Мы выехали на магистраль, стрелка спидометра солидно остановилась на пятидесяти, и Д. Петров, уже чувствуя себя хозяином, обязанным по протоколу развлекать гостей, рассказал нам весьма пикантную историю, в которой участвовали два латиноамериканских министра и цирковая актриса, представлявшая великую европейскую державу. Причем рассказывал он шепотом, хотя, кроме нас троих, в «Москвиче» никого не было и даже на шоссе поблизости машин не наблюдалось.
Мы пробыли у Д. часа полтора. Его жена выдала нам печенья, чаю в чайных чашечках и кофе в кофейных.

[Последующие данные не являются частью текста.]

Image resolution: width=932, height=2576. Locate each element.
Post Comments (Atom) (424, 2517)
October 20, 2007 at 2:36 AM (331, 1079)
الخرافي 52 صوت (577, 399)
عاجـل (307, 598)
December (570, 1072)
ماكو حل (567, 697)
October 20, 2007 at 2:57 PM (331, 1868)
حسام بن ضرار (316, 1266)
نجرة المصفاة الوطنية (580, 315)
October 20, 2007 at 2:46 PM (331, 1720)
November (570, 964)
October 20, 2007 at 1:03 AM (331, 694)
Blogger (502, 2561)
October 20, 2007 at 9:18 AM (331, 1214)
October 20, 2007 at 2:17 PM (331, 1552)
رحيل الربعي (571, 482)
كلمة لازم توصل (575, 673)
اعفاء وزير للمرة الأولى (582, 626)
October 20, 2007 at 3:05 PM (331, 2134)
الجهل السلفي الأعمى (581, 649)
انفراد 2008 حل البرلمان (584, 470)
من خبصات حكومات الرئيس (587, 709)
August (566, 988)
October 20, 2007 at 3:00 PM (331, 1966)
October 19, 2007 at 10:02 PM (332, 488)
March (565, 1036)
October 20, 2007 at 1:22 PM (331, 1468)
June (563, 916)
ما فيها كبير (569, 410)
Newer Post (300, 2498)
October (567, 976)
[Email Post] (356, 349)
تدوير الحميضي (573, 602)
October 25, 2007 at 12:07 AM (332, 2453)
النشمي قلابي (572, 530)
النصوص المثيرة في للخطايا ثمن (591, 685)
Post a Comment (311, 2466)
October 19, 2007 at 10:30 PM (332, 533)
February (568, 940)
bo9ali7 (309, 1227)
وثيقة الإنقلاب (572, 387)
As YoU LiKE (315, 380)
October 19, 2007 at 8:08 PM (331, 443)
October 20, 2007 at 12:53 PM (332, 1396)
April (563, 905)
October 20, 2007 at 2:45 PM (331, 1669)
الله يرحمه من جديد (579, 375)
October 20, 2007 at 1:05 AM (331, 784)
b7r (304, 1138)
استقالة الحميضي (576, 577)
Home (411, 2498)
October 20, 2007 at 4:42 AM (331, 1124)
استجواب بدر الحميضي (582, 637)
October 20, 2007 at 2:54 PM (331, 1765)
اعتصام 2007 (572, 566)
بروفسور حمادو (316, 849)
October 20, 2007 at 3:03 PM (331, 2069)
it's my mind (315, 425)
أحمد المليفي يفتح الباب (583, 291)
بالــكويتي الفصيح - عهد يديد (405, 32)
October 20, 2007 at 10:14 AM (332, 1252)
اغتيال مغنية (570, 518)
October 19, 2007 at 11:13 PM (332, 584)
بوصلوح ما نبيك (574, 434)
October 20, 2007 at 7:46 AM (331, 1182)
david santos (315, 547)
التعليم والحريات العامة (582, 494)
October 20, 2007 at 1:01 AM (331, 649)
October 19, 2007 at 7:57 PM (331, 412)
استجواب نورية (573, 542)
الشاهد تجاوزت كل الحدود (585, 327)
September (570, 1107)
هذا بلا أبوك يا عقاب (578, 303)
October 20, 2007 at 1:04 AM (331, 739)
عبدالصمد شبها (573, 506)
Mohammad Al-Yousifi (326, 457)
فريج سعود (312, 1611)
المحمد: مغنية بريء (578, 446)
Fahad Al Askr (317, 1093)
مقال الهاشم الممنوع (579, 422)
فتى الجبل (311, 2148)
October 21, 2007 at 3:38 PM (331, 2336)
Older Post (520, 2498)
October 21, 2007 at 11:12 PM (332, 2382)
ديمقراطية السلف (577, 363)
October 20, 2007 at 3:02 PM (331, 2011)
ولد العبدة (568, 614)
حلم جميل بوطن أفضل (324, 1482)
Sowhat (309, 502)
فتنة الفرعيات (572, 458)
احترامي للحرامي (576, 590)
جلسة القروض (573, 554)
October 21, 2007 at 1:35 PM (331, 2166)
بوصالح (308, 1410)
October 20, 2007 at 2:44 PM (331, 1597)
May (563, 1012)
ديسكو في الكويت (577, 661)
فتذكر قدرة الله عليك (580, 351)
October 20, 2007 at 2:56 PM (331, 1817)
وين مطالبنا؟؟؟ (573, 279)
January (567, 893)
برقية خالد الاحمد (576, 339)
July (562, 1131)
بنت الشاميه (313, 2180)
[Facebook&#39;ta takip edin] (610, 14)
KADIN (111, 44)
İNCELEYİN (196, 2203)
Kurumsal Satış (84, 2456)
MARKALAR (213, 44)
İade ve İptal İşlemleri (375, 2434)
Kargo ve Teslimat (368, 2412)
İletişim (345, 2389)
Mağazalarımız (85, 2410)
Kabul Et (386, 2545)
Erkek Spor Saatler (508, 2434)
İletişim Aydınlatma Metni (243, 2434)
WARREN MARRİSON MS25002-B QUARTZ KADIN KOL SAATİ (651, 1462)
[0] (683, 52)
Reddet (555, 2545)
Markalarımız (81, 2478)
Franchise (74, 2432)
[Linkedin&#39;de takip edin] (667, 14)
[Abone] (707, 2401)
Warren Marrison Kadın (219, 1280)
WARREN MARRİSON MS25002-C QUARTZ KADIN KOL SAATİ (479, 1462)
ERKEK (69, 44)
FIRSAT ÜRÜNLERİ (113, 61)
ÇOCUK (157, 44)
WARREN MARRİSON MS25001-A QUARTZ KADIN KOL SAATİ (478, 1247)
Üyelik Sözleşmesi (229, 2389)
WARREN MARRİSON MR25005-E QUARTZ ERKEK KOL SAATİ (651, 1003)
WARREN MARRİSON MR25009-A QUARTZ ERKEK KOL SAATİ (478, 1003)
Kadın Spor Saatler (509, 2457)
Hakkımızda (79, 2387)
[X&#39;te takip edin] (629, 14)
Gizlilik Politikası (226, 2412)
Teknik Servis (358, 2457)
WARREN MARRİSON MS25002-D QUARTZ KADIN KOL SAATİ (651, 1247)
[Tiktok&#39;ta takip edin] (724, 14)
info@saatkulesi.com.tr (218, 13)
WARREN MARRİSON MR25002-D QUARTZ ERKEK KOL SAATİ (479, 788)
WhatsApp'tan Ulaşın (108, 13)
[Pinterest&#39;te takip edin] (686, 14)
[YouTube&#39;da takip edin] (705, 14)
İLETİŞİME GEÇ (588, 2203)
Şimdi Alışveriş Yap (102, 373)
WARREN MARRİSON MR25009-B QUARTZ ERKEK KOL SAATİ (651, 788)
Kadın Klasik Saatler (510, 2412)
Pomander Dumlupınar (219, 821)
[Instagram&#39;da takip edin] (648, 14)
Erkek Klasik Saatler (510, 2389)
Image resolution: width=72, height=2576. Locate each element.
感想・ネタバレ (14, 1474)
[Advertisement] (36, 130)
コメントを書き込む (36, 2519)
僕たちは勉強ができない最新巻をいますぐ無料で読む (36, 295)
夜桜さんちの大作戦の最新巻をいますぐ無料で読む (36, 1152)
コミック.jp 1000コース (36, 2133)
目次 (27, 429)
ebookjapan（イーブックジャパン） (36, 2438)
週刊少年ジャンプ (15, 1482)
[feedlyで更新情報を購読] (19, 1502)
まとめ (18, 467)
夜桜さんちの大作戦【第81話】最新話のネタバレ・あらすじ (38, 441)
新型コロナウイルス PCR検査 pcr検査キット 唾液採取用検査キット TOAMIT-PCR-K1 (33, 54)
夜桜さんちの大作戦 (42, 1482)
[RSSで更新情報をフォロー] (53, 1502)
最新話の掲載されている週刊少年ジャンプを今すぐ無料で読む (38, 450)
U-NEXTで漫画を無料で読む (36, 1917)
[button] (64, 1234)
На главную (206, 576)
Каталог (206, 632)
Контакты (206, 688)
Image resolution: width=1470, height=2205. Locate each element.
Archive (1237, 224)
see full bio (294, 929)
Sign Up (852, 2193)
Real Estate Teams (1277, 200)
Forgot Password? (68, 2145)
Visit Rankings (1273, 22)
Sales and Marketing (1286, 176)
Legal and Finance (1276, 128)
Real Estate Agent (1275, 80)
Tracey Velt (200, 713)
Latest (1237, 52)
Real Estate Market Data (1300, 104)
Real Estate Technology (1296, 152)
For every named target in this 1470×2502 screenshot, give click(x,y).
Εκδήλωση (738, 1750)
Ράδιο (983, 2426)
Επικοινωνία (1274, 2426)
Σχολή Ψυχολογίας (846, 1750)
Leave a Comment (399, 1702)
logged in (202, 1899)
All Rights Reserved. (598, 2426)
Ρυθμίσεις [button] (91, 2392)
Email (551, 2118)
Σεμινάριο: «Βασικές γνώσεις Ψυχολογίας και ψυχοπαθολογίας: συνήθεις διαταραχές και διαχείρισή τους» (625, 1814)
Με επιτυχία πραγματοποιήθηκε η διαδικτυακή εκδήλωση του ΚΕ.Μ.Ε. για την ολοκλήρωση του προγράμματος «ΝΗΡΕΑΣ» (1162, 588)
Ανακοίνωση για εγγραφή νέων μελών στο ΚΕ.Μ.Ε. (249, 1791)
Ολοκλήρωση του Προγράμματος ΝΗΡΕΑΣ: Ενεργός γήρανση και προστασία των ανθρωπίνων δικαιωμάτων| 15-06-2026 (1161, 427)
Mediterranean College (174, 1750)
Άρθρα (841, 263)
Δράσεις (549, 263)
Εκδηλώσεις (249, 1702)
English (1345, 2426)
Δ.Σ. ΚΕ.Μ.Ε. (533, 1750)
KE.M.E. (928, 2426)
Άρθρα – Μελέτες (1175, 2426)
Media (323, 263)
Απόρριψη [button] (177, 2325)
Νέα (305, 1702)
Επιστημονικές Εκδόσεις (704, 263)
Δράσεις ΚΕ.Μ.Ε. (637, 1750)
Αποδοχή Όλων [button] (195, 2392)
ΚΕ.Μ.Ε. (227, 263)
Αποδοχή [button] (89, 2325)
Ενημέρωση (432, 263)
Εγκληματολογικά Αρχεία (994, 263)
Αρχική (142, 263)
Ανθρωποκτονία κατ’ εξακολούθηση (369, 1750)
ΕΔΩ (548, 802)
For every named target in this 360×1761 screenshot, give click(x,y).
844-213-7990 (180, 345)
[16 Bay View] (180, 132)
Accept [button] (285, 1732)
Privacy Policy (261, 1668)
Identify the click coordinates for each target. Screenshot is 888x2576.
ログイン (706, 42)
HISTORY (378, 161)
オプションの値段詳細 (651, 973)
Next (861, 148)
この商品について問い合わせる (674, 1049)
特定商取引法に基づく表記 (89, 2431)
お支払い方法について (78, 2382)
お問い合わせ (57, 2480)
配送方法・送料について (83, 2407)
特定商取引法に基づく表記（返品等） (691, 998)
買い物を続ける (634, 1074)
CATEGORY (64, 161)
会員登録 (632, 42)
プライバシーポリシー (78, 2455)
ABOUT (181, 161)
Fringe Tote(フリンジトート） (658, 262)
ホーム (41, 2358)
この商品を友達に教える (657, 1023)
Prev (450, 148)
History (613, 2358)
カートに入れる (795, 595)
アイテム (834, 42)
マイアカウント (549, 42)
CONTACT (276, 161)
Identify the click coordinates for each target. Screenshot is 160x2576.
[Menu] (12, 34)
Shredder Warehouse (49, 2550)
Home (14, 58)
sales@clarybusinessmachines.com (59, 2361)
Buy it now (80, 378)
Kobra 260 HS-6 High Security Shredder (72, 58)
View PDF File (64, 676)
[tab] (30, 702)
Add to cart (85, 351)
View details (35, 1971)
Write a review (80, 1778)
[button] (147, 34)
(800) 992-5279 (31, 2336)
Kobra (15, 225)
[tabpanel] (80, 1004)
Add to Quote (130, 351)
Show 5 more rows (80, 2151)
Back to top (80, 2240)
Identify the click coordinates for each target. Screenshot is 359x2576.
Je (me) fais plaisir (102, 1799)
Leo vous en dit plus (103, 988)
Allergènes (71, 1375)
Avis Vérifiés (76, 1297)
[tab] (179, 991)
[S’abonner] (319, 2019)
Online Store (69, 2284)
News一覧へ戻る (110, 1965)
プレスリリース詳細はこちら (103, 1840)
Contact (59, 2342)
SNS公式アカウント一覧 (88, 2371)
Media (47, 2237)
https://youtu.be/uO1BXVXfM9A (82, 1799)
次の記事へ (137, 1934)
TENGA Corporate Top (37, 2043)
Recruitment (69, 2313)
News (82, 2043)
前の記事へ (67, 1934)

Я вел себя абсолютно футлярно, то есть говорил комплименты хозяйке, — разглядывал женщин в американских журналах, слушал Женьку и Д. Петрова, сам что–то говорил и делал вид, будто это меня и интересует, именно это, только это.
Но, наверное, я делал вид не безукоризненно, потому что Д. вдруг спросил:
— Ты чего все озираешься? Я отговорился какой–то глупостью — высматриваю мол, что, плохо лежит. Но я и в самом деле озирался и прислушивался, как, наверное, озирается и прислушивается сапер, когда знает, что где–то рядом методично достукивает свои минуты часовой механизм и черт его знает, сколько этих минут еще осталось… А там стрелка уткнется в красную черточку, зашипит, заработает взрыватель, и… Торопись, малый, торопись…
Вот и я словно бы слышал ритмичное постукивание, чем дальше, тем слабей и глуше, будто уходил поезд, — так стучит сердце на фонограммах, которые плохие режиссеры для большей напряженности тычут в любой фильм о врачах… Я словно бы слышал это постукивание и, даже не думая, думал, что вот сейчас, или через месяц, или через неделю оно достигнет какой–то своей черты, и…
Да нет, ничего такого не случится, ни грома, ни взрыва — накинут на лицо простыню, мягко подкатят каталку и повезут тело в секционную…
О черт!
Федотыч, Одинцов, парень из министерства…
Пришел с улицы сынишка Д. Петрова, и мать по–английски напомнила ему, что пора заниматься английским. Юный полиглот пошел в соседнюю комнату зубрить инфинитивы и герундии, а мы с Женькой стали прощаться.
Д., как интеллигентный человек, предложил подбросить нас до метро. Мы отказались, сказали, что пройдемся: после недели слякоти выпал спокойный, нехолодный вечер, и жалко было оставить его за окном.
Мы примерно прикинули, в какой стороне метро, и пошли не улицей, а напрямик, сквозь пятиэтажные кварталы с их стандартным, негреющим уютом: типовыми газончиками, скамеечками, спортплощадками. Эти кварталы ничего не прятали, но ничего и не обещали — как редкий лес, они просматривались насквозь.
Наверное, жилось тут удобно, а воздух по сравнению с Петровкой или Трубной был почти деревенский. Но я, коренной москвич, как–то вдруг затосковал по непонятным переулочкам, по проходным дворам, ведущим, в крохотные проезды и тупики, а то и вообще никуда, в какой–нибудь подозрительный двор без единого подъезда — и зачем он только существует?